From the first line to the last, reproduce the material exactly.

** Extracted data follows **

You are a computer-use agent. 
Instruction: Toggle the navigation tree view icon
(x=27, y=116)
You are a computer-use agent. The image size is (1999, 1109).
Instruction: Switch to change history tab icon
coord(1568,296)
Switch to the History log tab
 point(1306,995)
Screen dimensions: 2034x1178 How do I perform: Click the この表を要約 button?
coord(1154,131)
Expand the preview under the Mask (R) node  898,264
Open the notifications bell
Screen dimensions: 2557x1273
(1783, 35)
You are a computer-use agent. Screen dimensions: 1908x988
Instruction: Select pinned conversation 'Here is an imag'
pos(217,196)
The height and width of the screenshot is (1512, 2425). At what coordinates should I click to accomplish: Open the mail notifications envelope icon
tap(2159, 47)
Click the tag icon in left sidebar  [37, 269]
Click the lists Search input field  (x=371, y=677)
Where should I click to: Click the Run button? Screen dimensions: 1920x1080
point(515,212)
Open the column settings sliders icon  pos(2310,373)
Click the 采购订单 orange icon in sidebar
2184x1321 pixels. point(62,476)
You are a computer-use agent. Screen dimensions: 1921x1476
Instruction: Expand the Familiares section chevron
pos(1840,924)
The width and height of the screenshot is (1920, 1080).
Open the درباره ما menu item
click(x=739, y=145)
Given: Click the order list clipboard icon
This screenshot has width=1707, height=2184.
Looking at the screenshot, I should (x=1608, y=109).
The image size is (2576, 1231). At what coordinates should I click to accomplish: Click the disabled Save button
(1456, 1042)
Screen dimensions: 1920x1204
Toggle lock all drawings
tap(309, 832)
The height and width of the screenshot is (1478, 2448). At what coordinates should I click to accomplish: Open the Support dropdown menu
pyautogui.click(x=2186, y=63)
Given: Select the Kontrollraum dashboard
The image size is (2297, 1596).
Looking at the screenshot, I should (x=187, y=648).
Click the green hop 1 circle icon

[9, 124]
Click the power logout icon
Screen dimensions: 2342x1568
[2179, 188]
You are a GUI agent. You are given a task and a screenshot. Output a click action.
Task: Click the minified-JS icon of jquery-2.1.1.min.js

** End of Extracted data **

:: Completed exercise ::
You are a computer-use agent. 
Instruction: Toggle the navigation tree view icon
(x=27, y=116)
You are a computer-use agent. The image size is (1999, 1109).
Instruction: Switch to change history tab icon
coord(1568,296)
Switch to the History log tab
 point(1306,995)
Screen dimensions: 2034x1178 How do I perform: Click the この表を要約 button?
coord(1154,131)
Expand the preview under the Mask (R) node  898,264
Open the notifications bell
Screen dimensions: 2557x1273
(1783, 35)
You are a computer-use agent. Screen dimensions: 1908x988
Instruction: Select pinned conversation 'Here is an imag'
pos(217,196)
The height and width of the screenshot is (1512, 2425). At what coordinates should I click to accomplish: Open the mail notifications envelope icon
tap(2159, 47)
Click the tag icon in left sidebar  [37, 269]
Click the lists Search input field  (x=371, y=677)
Where should I click to: Click the Run button? Screen dimensions: 1920x1080
point(515,212)
Open the column settings sliders icon  pos(2310,373)
Click the 采购订单 orange icon in sidebar
2184x1321 pixels. point(62,476)
You are a computer-use agent. Screen dimensions: 1921x1476
Instruction: Expand the Familiares section chevron
pos(1840,924)
The width and height of the screenshot is (1920, 1080).
Open the درباره ما menu item
click(x=739, y=145)
Given: Click the order list clipboard icon
This screenshot has width=1707, height=2184.
Looking at the screenshot, I should (x=1608, y=109).
The image size is (2576, 1231). At what coordinates should I click to accomplish: Click the disabled Save button
(1456, 1042)
Screen dimensions: 1920x1204
Toggle lock all drawings
tap(309, 832)
The height and width of the screenshot is (1478, 2448). At what coordinates should I click to accomplish: Open the Support dropdown menu
pyautogui.click(x=2186, y=63)
Given: Select the Kontrollraum dashboard
The image size is (2297, 1596).
Looking at the screenshot, I should (x=187, y=648).
Click the green hop 1 circle icon

[9, 124]
Click the power logout icon
Screen dimensions: 2342x1568
[2179, 188]
You are a GUI agent. You are given a task and a screenshot. Output a click action.
Task: Click the minified-JS icon of jquery-2.1.1.min.js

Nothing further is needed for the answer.